On (Nick) Richards and (EJ) Montgomery and Kentucky’s overall size…
“Yeah, I mean, they’re big, but we’ve played other big teams, so you know, we’ll have to certainly guard. I mean, (Nick) Richards is probably the most improved player in the league. You know, offensively, he gets a lot of credit for his offensive numbers, but he’s as good as there is in the league at shielding in the paint and blocking shots. He’s a defensive menace now. He gets a lot of credit for, obviously, his major improvement on offense, averaging 14.5 (points), 8 or 9 rebounds a game. But, I mean, defensively, he’s improved just as much. His timing, his ability to block shots, effect shots at the rim. He’s playing at a very, very high level.”
 
On (Darius) Days trying to stay out of foul trouble…
“You know, he picks up a couple. You know, some of them he has to avoid—things that are just not very smart, but some of them, I feel bad. I mean, his teammates put him in terrible spots. His first foul wasn’t his fault. I mean, that was another guy’s drop and Days is trying to cover for the other guy, who is rarely everywhere he’s supposed to be defensively, and you know, days is trying to cover for him, and he fouls. But that’s not his, I mean, I feel bad for him, you know, but that’s kind of the way it goes. You know, he’s just got to be smarter, he’s got to avoid the ones that he can avoid. You know, he needs to be a little more judicious there.”
 
On the team’s identity after a 10-game win streak followed by the team’s recent struggles…

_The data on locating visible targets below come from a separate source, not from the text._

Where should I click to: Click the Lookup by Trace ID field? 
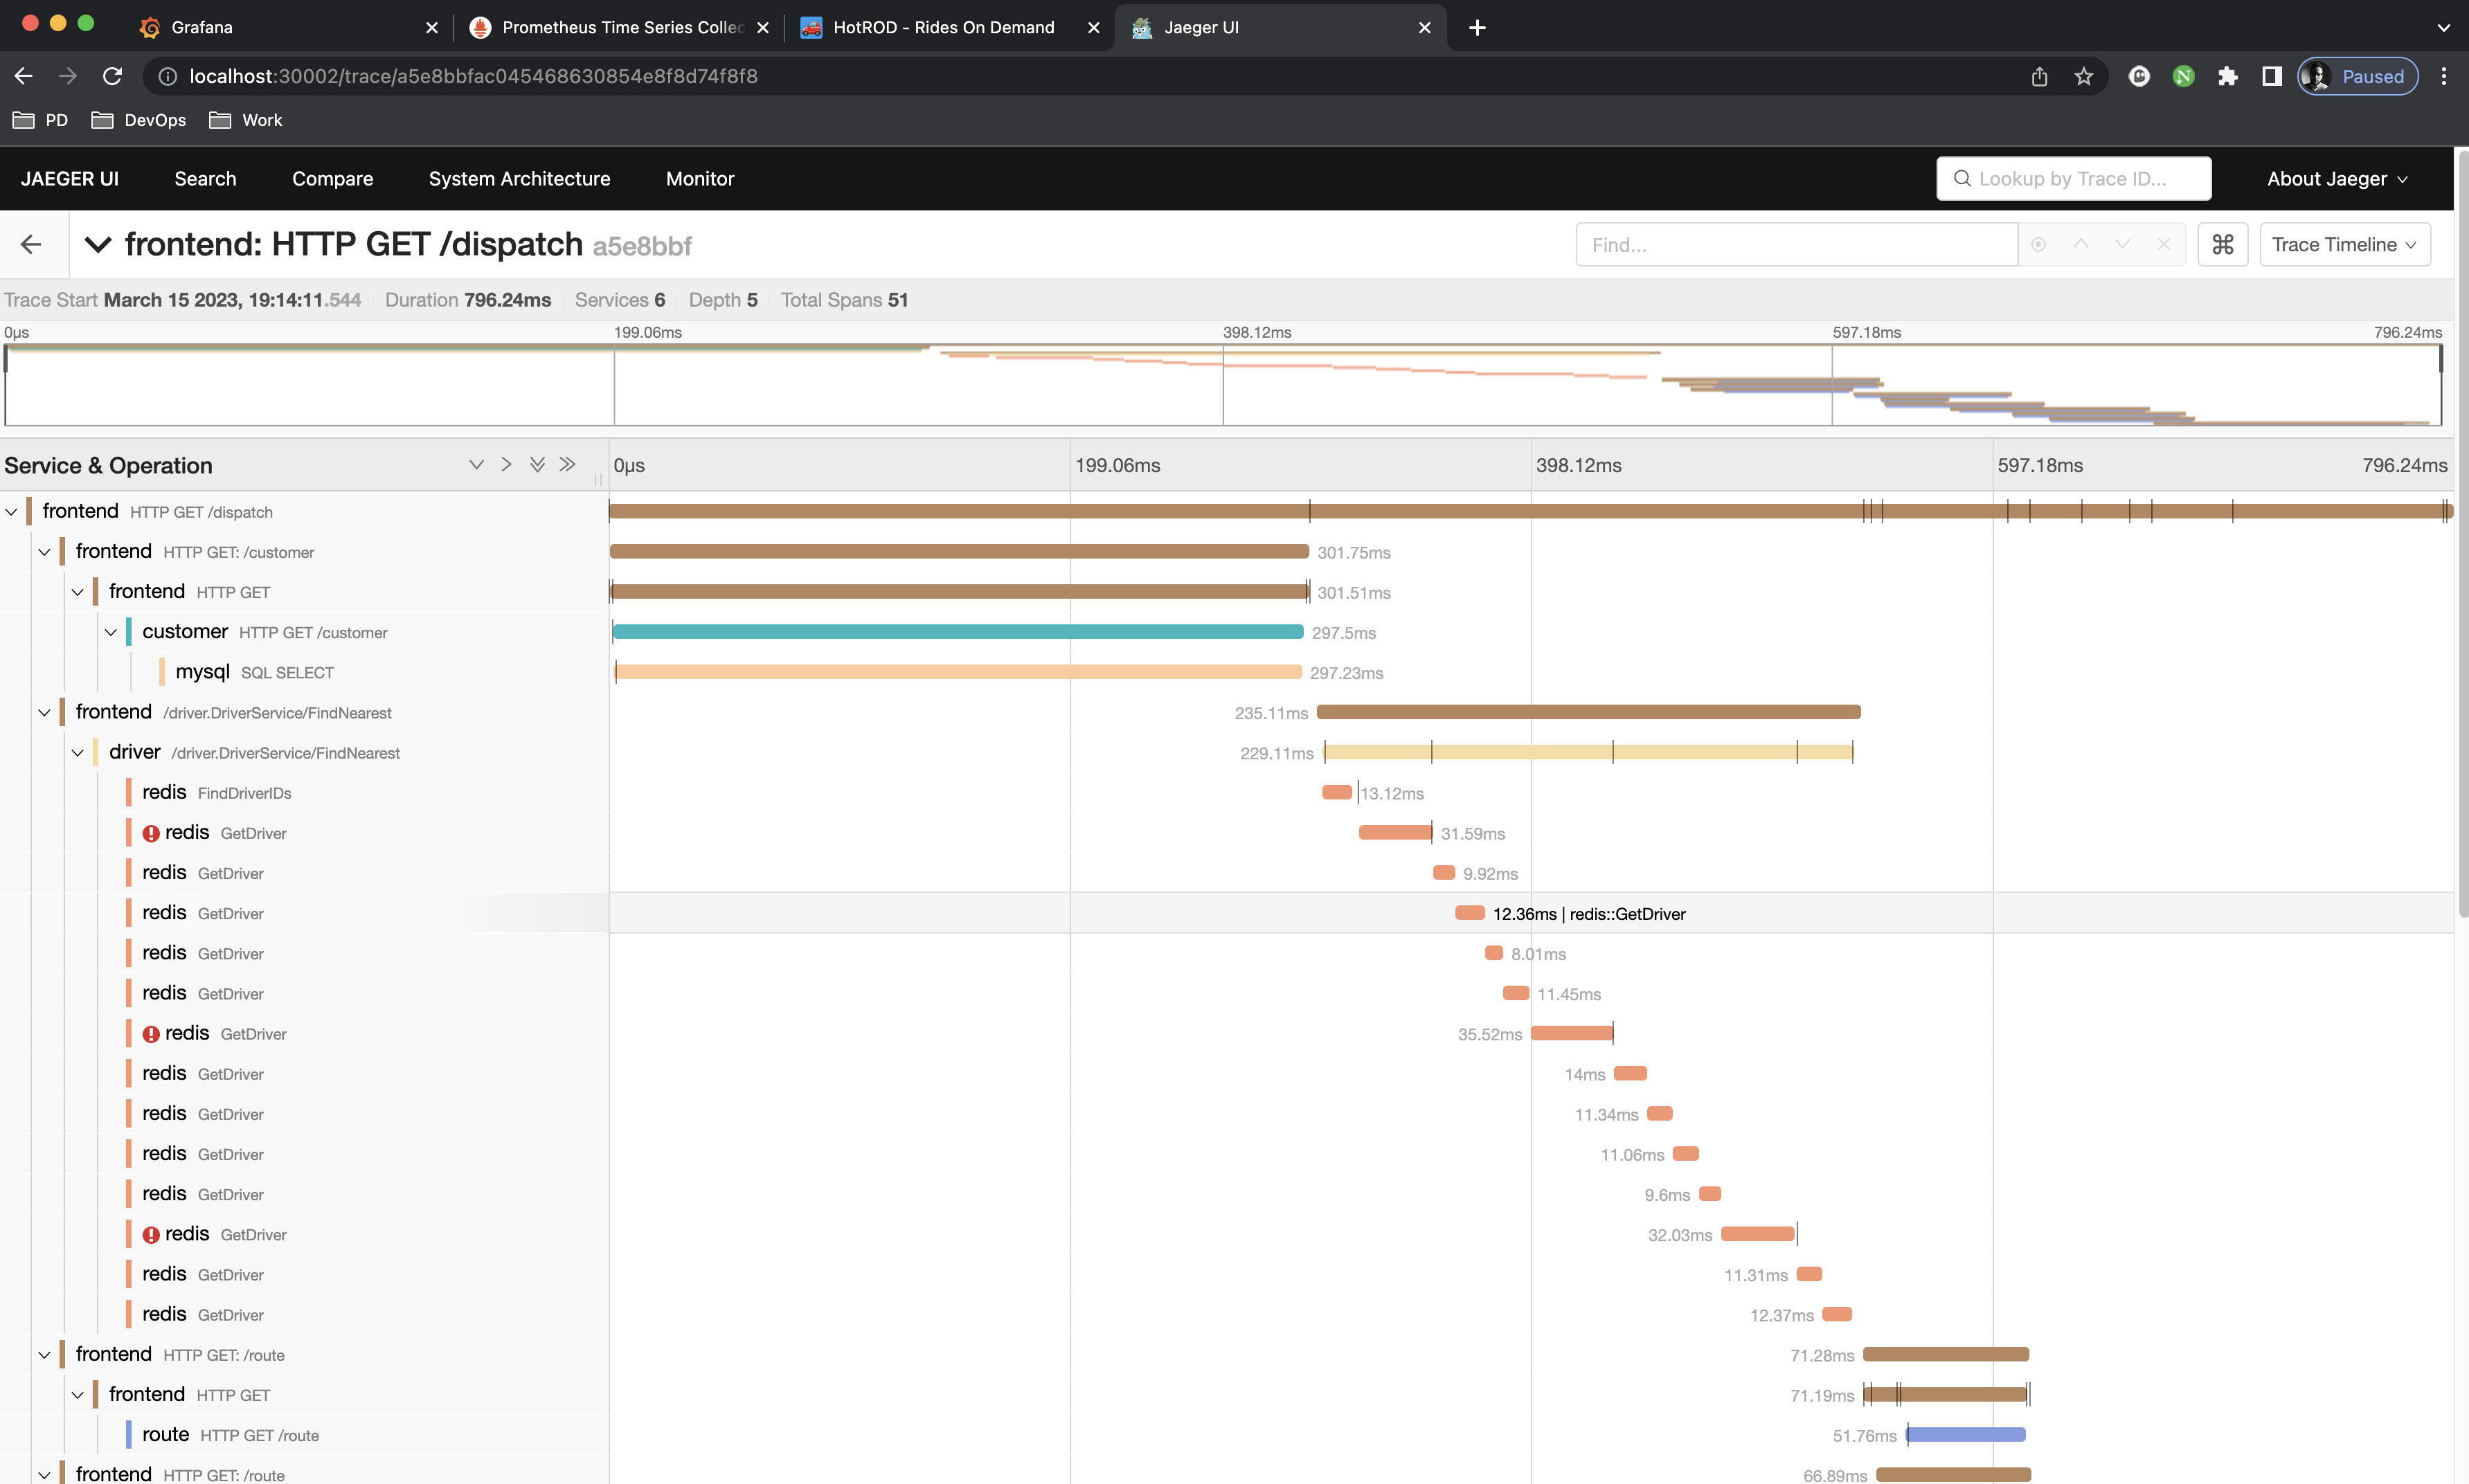click(x=2073, y=179)
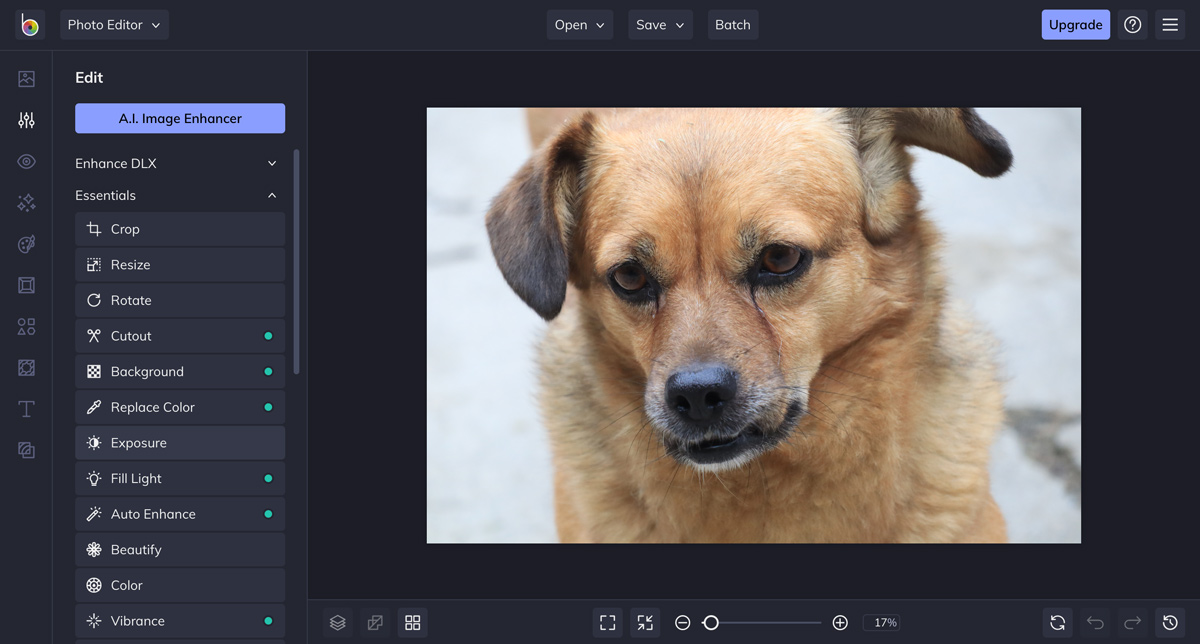1200x644 pixels.
Task: Open the Save dropdown menu
Action: tap(660, 25)
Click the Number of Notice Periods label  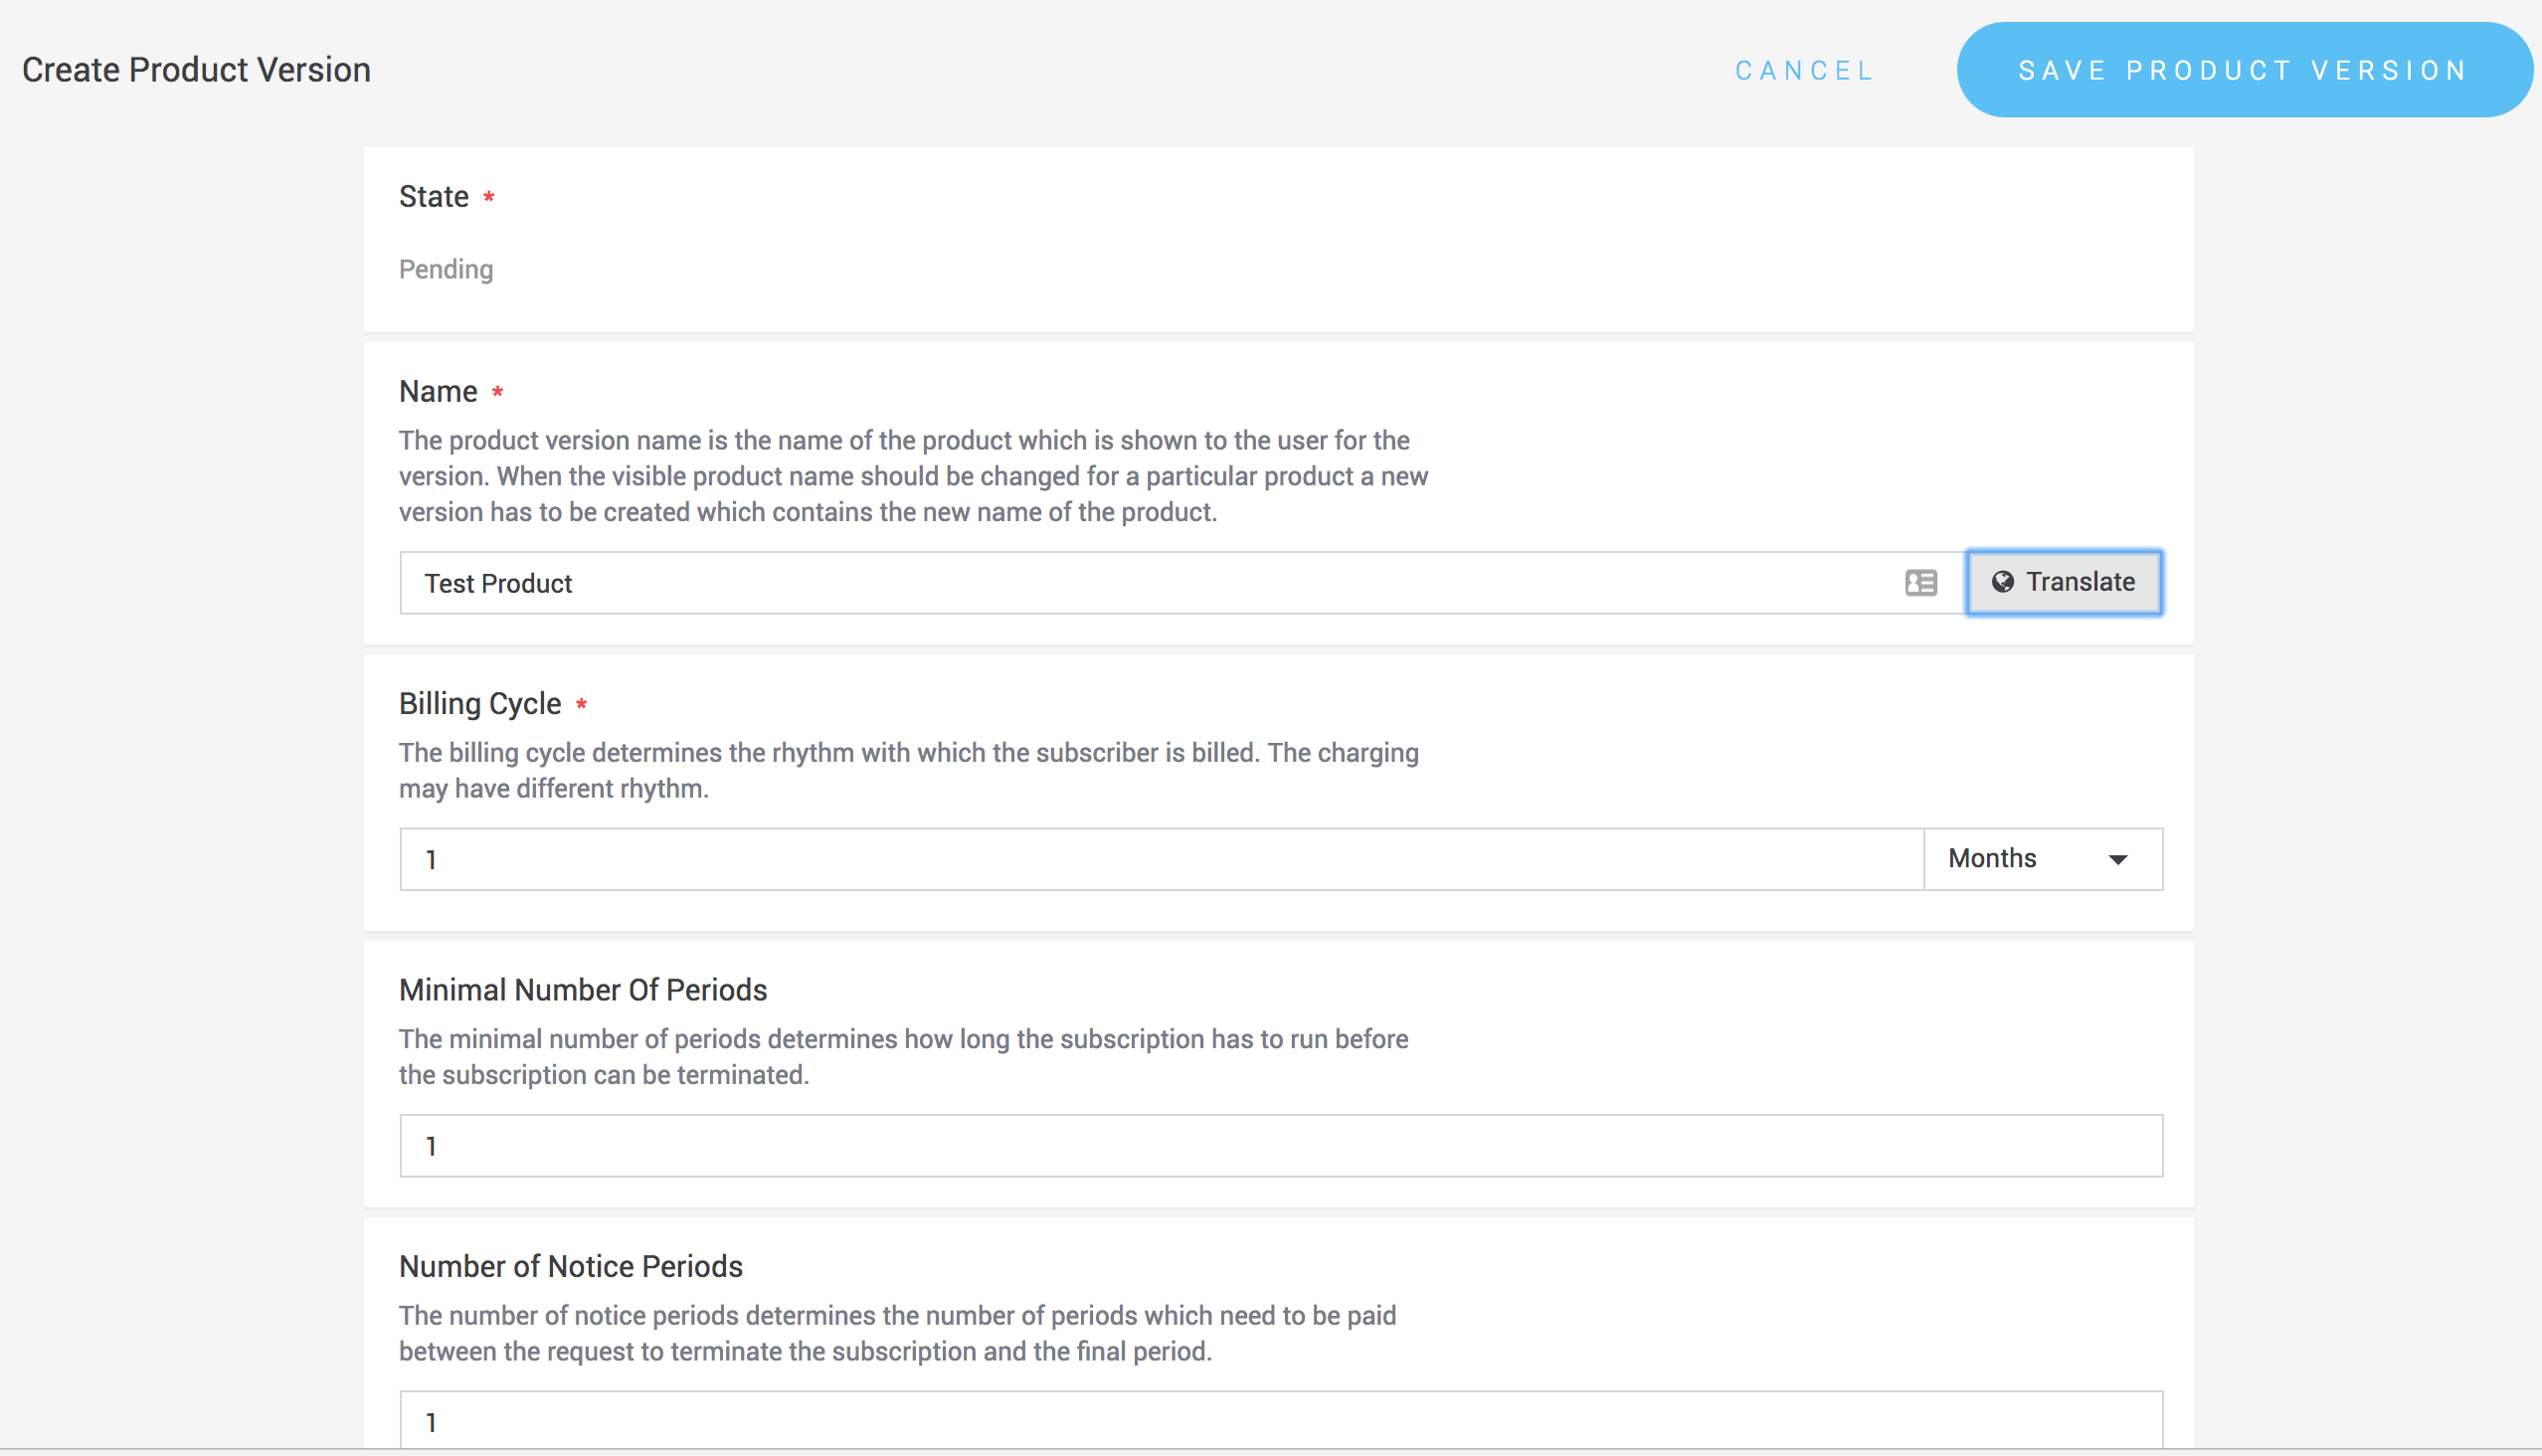point(571,1267)
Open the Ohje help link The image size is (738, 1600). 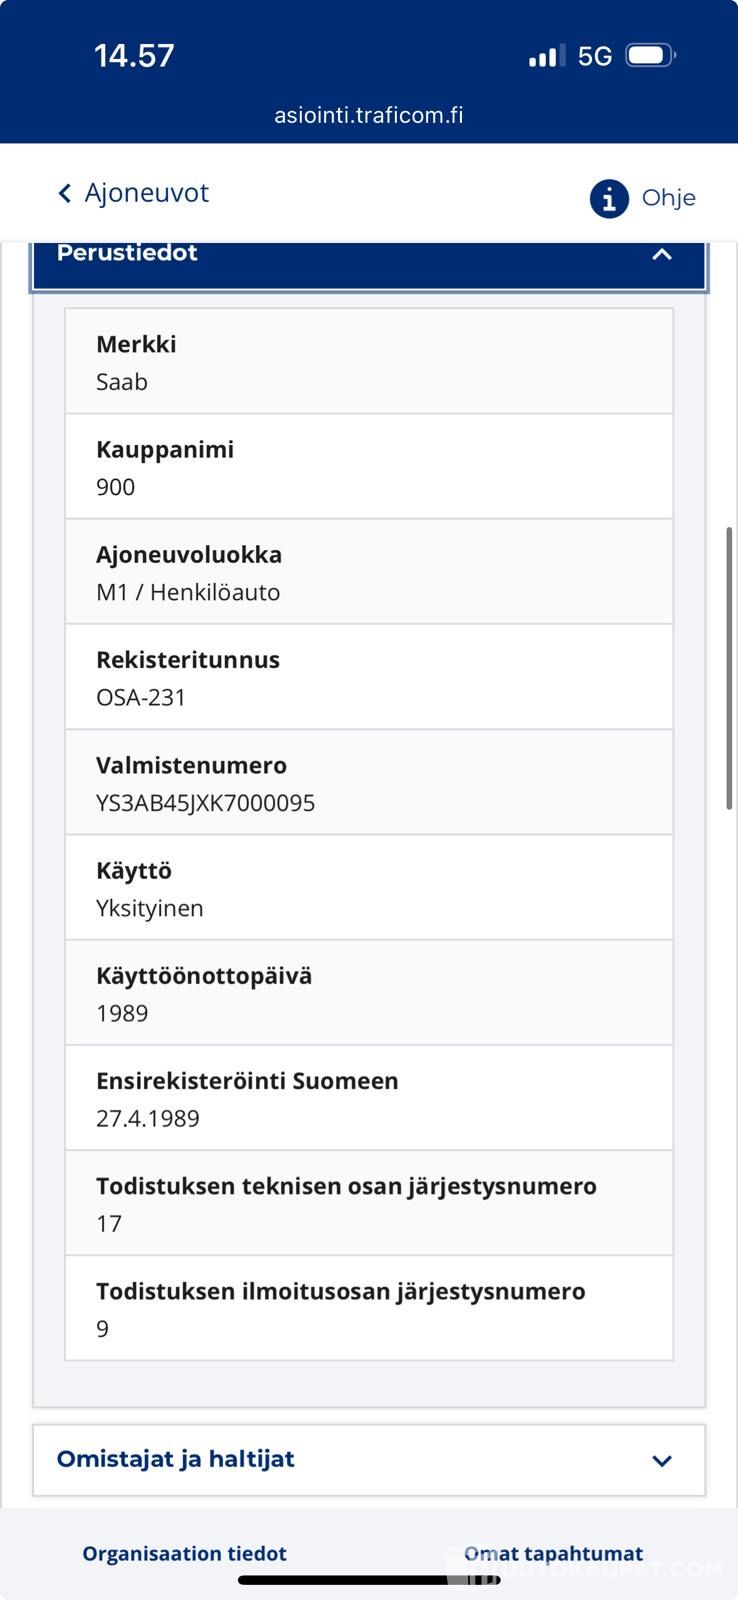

“Well, I mean, I just think, we’re like any other team. I mean, our margin for error’s not very big, and so, you have to do everything right. We’ve had some slippage in some areas; we’ve been trying to correct it, but we haven’t been able to get it fully corrected yet. But, we’re no different than most other teams in college basketball, say San Diego State, Baylor and Kansas. You know, that upper four or five, Dayton. You know, we’re kind of just like all the rest of them and there’s going to be ebbs and flows, but we’ve certainly got to play better than we’ve been playing. We’ve got to, you know, we’ve got to be better, but we weren’t as good as probably the 10-game winning streak, and we’re not as bad as we look now. I would say it’s somewhere in between. I don’t think we were necessarily playing great in the 10-game winning streak, and I don’t think we’re necessarily, we’re not playing well now, but we’re not just terrible. You know, we’re still a good team. You know, we’ve got to be better and improve in some areas, particularly on the defensive side.”